State Fire Marshal’s Office Reimburses Departments Based on Criteria

According to a statement from the Office of the State Fire Marshal, grant recipients were chosen based on various criteria, including annual budget, annual number of fires and resident population served. The application period opens each December.

While all firefighters, career or volunteer, must have the same level of basic training for state certification, the money helps agencies move beyond the basics to more advanced, recognized training in the national scale.

This more advanced training is what the Wooster Township Fire Chief Dallas Terrell says primarily helps her department recruit and retain staff.
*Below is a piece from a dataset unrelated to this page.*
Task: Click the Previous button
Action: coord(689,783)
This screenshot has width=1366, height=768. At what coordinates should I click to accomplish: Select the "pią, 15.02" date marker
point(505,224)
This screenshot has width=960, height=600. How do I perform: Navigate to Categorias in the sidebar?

Because they are reimbursed for required training through grants, fire departments are more likely to provide more specialized training that is not reimbursed by the state.
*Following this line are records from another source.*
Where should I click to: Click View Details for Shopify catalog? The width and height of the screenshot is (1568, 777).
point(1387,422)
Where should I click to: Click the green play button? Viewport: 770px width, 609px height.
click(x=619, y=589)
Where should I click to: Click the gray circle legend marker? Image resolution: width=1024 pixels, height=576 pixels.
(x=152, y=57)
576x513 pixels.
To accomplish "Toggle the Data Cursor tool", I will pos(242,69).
“We have taken advantage of (training grants) for many years and hopefully we can continue to do so for many more years,” said Terrell, whose department received $5,800 in reimbursement funds. “It’s extremely helpful for every small volunteer fire department in the state. Without this money, we potentially wouldn’t be able to complete this training.”

Training costs continue to rise as the number of hours required for firefighters to be certified is much higher today than 10 to 15 years ago, said fire department chief Jim Zimmerman. of Apple Creek East Union Township. The grants help keep highly trained personnel free of crippling surgeries, Zimmerman added.

For East Holmes Fire & EMS ($900 reimbursed), any type of grant helps it keep its operating costs lower and stay on a 2 million tax for 30 years, Chief John Schlabach said.

And for departments like New Pittsburg Fire and Rescue ($3,000 reimbursed) and the Orrville Fire Department ($600), the money saved is spent on other needed areas such as equipment and l turnout equipment.

When budgets get tight, training is often one of the first things to be cut.

The Canaan Township Fire Department had to scale back to essential training a few years ago because it would be largely reimbursed, Chief Brandon Smith said.

The Wayne County Training Center provides training to many local firefighters

While none of his staff are training as firefighters in 2021, Smith does have one taking a course this year at the Wayne County Training Center where he is the lead instructor. Ahead of his first class Wednesday night, Smith said the nine students from Wayne and Holmes counties will learn just about everything a firefighter needs to know.

This quilt inside the Wayne County Regional Training Center Education Center shows the Wayne County Fire Department.

The training he received last year at the Wayne County Regional Training Center – search and rescue for structural fires, firefighting tactics, etc. – was immediately useful in his daily life at the Loudonville fire department, Durniat said.

“Just having the confidence to tackle structural fires and seamlessly integrating with other departments,” he said, are some of the things he learned in the training. . “I appreciate everyone who has been part of my journey with this new career field.”